# Exercise
Show each line of the material below that contains the word "height", paying attention to uppercase and lowercase letters.

# Exercise material
******
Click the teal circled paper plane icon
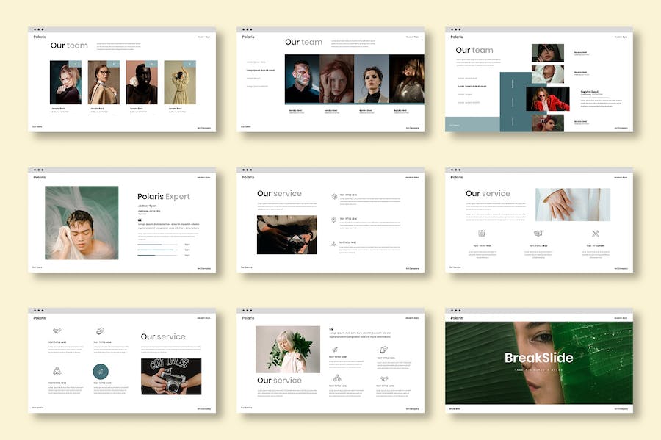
******
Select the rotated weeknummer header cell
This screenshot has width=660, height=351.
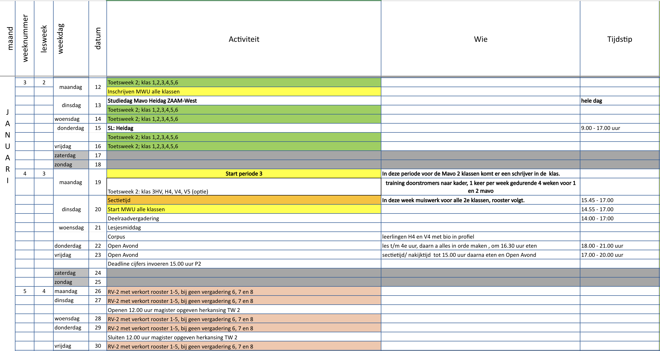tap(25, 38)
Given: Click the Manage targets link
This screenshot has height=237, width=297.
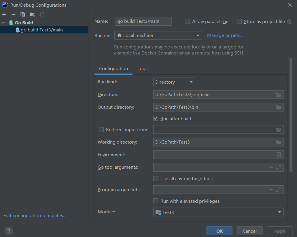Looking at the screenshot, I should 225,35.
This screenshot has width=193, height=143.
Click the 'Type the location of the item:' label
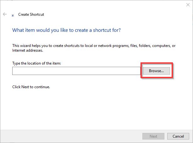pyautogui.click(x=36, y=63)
******
# Solution to this task
This screenshot has width=660, height=351.
This screenshot has height=237, width=297.
This screenshot has width=193, height=143.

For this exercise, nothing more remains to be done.